2. Make it check config files versus reality.
   For instance:
   1. teams.xml
   2. views.xml (?)
   3. _runmap.xml
      Compare what the _runmap.xml file says versus what's on disk.
      - Extra directories that aren't referenced in _runmap.xml.  These are essentially "dead" directories as the user can't see them through the UI.  These would be incorrectly purged or deleted - removed from _runmap.xml but not from disk - partly or completely (from disk).
   4. Scan jobs for bad build directories - empty directories, directories with just a build.xml with them.
   5. Run a "dummy" startup routine that would build the _runmap.xml files as though they didn't exist and report those that would cause an exception.
   6. Do not fix anything automatically.  Produce a report.  Auto-fix might be something for down the road.  The report can then contain whatever system info you want to include (i.e. Hudson version).
   7. Option to email report results to a Hudson email address so you guys can scan these for the types of things that are occurring on customer systems.
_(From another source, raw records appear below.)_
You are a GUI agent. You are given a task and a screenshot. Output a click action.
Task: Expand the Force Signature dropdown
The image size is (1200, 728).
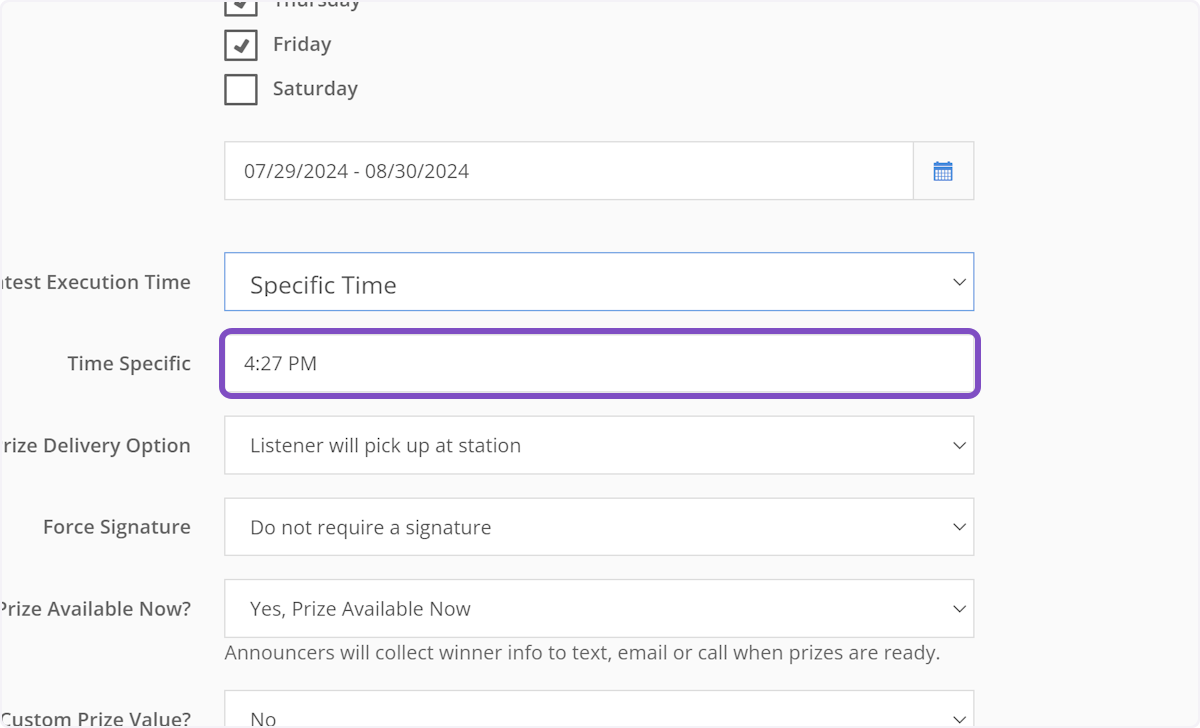point(599,526)
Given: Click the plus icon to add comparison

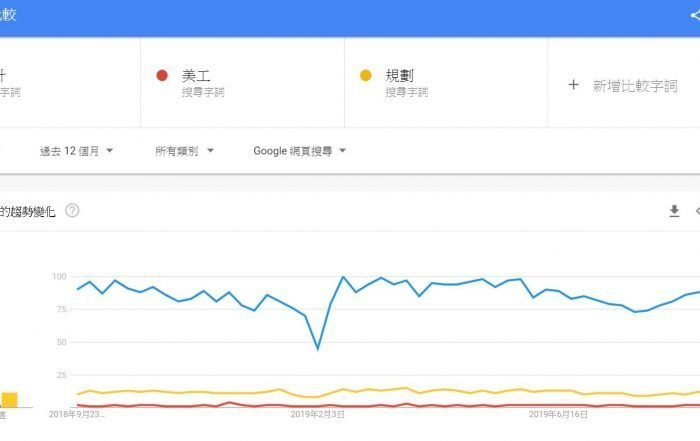Looking at the screenshot, I should 574,84.
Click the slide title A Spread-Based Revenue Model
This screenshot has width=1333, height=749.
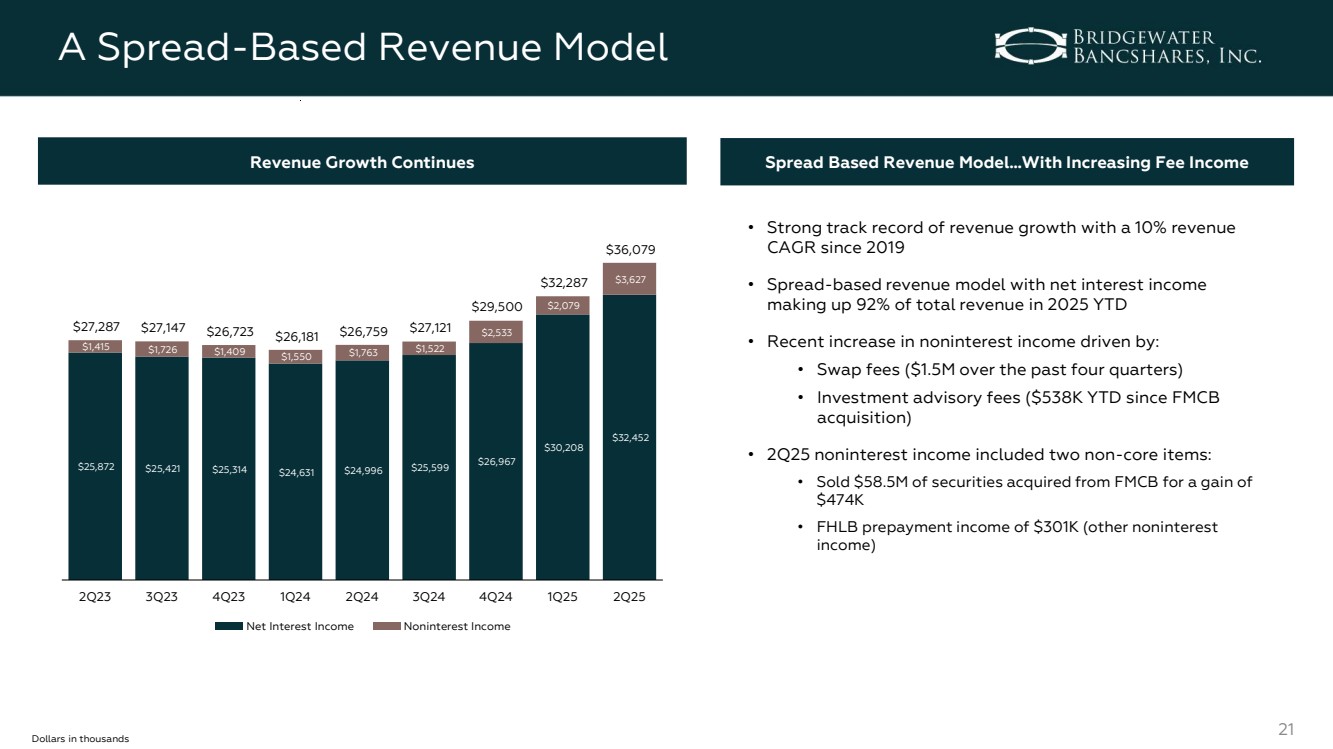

If it's a report, I guess Hudson could be running and it could be a CLI.  If it did auto-repairing it would have to be a stand-alone utility like you mention but it would make distribution / updates harder.
Comment 6 Bob Foster CLA 2015-07-15 11:39:55 EDT
> Do not fix anything automatically.

Was only contemplating fixing as an option.

> Make it a CLI

If it's a CLI command, it can never repair. 
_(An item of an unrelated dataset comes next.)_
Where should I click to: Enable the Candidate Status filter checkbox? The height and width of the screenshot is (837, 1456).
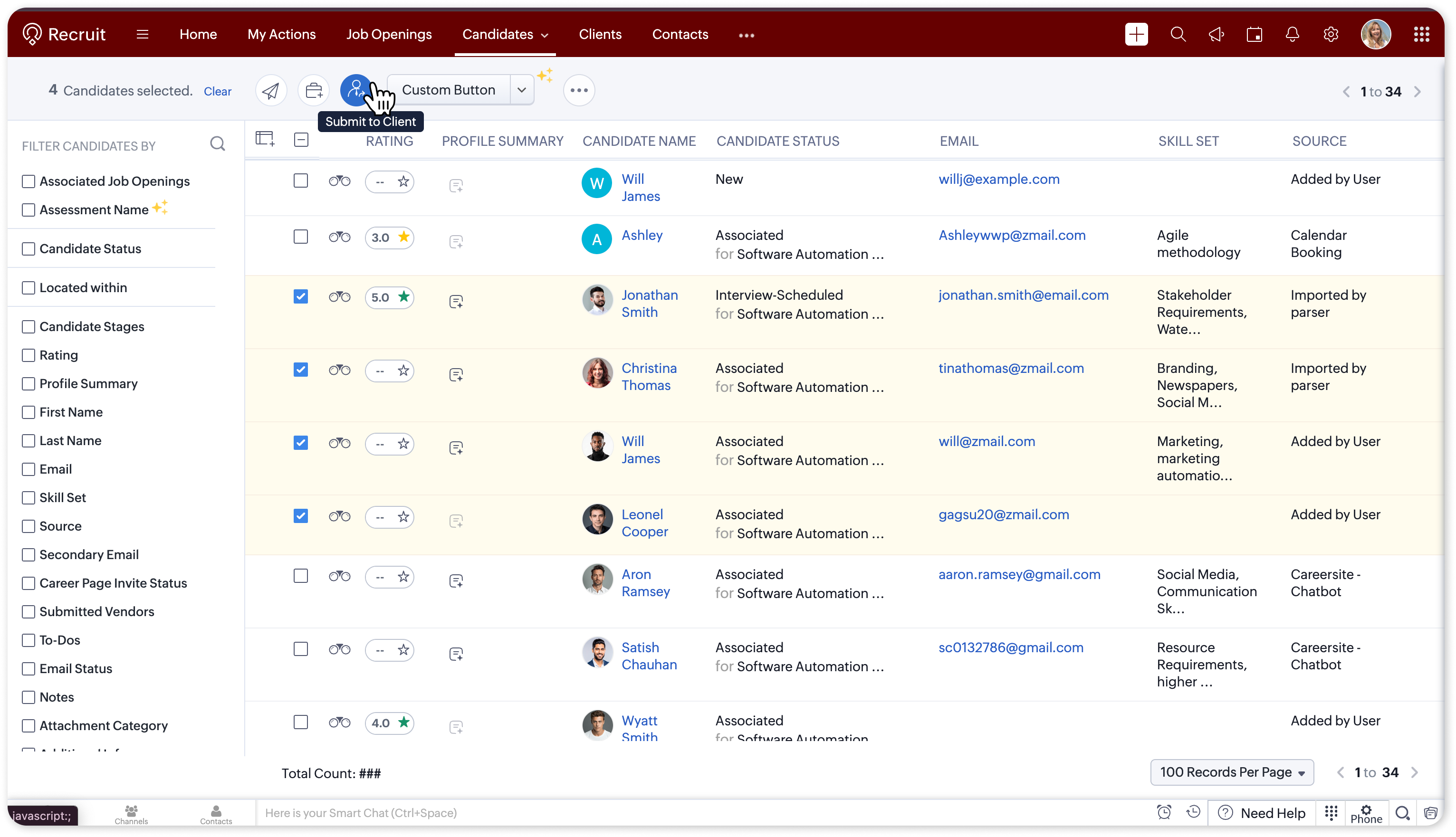click(x=28, y=248)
I think we have different perspectives. You're reluctant to trust a tool to hack your Hudson home; I'm wary of admins hacking the disk base. :)

I'd worry about scenarios like this:

- Command reports a dozen or so problems.
- User takes Hudson down (or not!), does a bunch of "fixing".
- User restarts Hudson, gets a bunch of exceptions because of incorrect "fixes".
- User writes bug report, perhaps complaining of lost data.
- Loop.

Of course, the "user" in that scenario isn't you, but it could be me. Manual changes to the disk base are error-prone, there is no audit trail and there is no recovery.

Maybe the "fix on startup" option was the best.
Comment 7 Stuart Lorber CLA 2015-07-15 12:55:24 EDT
Understood.

I think the scenarios have caused problems that I list - or things to check - still applies.

These are places where I've had problems - some of them consistently.

If you come up with something and want it tested...please let me know.
Comment 8 Bob Foster CLA 2015-07-15 13:53:01 EDT
I appreciate the list.

Yeah, it comes down to "if you come up with something". So many bugs, so little time. But these chronic problems are annoying, for sure.